**Description of the task:** Pull out every line of the data that contains the word "right" and copy each one. Match case exactly.

**Extracted entries:**
++++++++++++++++++++
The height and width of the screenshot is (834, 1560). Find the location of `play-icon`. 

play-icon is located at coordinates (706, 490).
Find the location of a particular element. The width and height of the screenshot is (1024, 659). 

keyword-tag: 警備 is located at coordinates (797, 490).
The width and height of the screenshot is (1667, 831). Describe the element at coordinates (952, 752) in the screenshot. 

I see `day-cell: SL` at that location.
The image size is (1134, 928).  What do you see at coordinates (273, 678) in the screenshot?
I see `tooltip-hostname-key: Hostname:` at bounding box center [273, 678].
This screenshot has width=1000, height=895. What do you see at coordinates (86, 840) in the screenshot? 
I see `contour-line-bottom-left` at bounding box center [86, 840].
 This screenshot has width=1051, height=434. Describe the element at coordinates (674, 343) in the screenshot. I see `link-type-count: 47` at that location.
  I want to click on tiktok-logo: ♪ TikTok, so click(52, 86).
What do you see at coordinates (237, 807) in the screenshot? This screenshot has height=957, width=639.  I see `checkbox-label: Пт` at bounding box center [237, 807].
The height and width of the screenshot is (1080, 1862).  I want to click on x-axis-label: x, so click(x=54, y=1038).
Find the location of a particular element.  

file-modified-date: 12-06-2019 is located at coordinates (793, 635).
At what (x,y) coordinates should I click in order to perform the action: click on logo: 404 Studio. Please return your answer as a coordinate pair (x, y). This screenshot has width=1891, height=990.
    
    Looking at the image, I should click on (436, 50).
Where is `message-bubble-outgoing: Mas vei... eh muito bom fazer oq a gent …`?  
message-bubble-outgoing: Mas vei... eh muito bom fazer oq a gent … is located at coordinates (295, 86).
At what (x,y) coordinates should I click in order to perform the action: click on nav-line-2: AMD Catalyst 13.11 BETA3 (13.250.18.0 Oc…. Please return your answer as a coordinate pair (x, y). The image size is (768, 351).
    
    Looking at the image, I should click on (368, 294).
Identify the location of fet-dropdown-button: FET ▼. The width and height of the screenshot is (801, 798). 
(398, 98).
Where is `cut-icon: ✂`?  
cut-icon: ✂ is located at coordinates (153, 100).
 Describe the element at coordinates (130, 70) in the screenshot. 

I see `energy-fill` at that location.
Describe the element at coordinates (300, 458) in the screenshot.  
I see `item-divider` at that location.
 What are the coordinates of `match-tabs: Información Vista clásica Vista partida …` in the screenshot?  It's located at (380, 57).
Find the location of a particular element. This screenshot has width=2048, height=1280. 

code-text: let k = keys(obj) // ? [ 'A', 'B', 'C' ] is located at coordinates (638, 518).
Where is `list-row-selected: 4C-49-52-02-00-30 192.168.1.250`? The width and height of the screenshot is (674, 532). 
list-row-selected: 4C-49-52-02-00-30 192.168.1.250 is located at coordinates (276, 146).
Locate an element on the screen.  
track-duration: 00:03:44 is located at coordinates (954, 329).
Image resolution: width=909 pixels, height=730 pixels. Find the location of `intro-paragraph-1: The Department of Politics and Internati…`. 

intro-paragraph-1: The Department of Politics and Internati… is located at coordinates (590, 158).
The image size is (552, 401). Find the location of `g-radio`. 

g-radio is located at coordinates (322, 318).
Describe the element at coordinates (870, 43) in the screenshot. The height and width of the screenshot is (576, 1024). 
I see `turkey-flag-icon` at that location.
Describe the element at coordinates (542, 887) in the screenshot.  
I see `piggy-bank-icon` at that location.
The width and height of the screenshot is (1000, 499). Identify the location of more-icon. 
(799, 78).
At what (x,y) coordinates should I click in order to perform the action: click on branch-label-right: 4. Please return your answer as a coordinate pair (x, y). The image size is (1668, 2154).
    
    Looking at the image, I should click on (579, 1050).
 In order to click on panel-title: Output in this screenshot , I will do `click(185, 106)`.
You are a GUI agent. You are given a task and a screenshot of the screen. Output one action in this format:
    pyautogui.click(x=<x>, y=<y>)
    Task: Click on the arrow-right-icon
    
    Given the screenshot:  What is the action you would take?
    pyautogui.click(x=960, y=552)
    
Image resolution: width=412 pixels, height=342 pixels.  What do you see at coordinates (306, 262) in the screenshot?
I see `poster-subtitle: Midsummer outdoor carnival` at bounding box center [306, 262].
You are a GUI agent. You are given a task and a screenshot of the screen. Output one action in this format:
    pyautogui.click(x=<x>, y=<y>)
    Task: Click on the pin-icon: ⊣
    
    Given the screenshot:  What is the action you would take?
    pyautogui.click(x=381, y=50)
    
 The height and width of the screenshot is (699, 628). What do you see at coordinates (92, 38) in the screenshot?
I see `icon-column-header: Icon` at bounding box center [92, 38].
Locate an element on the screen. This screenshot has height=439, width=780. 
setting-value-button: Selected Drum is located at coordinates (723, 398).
++++++++++++++++++++
**Solution for this exercise:**
At what (x,y) coordinates should I click in order to perform the action: click on branch-label-right: 4. Please return your answer as a coordinate pair (x, y). The image size is (1668, 2154).
    Task: Click on the arrow-right-icon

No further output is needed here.